N'este momento mesmo tem v. exa. uma prova do que eu affirmo.
N'esta camara discute-se uma questão de somenos importancia, dá-se-lhe o caracter politico, empregam-se formulas e phrases, que se têem empregado invariavelmente; varia-se ás vezes, de fórma, mas não de essencia, porque esta em geral é nulla, estamos todos nós nos nossos logares e as galerias estão replectas: (Apoiados.)
Discute-se uma questão fundamental, assumpto que interessa vitalmente o paiz, problema economico de grande alcance social, os dignos pares do reino, como agora succede, vem conversar para esta camara, podendo conversar lá fora; os srs. ministros fazem o mesmo, conversam tambem, podendo estar nos seus logares ou em qualquer outra parte; os srs. deputados conversam entre si e com os srs. pares do reino, quando podiam fazer o. mesmo commodamente nas ante-camaras d'esta sala, e finalmente as galerias estão desertas, porque o publico não presentiu rethorica ou escandalo.
Lamentemos isto. (Apoiados.)
Ora com esta excellente educação politica e parlamentar ha muito a esperar!

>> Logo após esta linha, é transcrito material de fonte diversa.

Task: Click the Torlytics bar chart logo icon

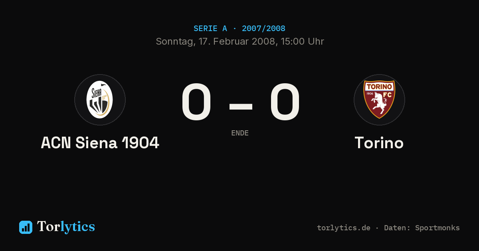Action: 26,227
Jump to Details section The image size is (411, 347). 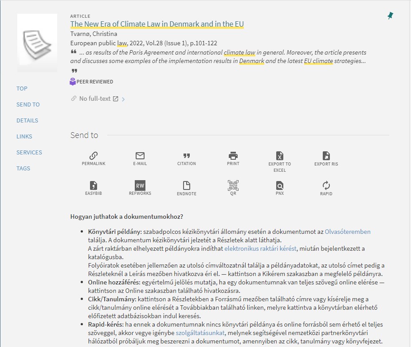click(27, 120)
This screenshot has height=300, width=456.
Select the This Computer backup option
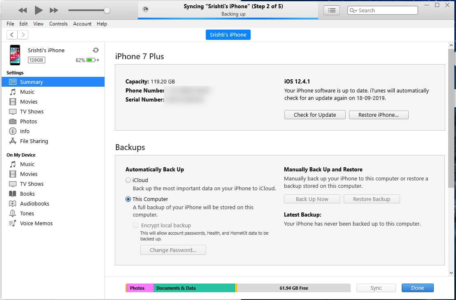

Quem conhece, o que é a influencia politica no nosso paiz, quem sabe como os governos, entre nós, estão minados pela força mysteriosa das influencias e assedeados pelos empenhos, não acredita que haja governo algum com força e energia para arcar com as classes ricas, e decretar a redacção do direito; ha de haver sempre uma rasão para o não fazer.
Depois, como já disse, é fácil esperar até o dia 31 de janeiro futuro, com os armazens replectos de trigo. Até lá garanto a v. exa. que não haverá elevação de imposto.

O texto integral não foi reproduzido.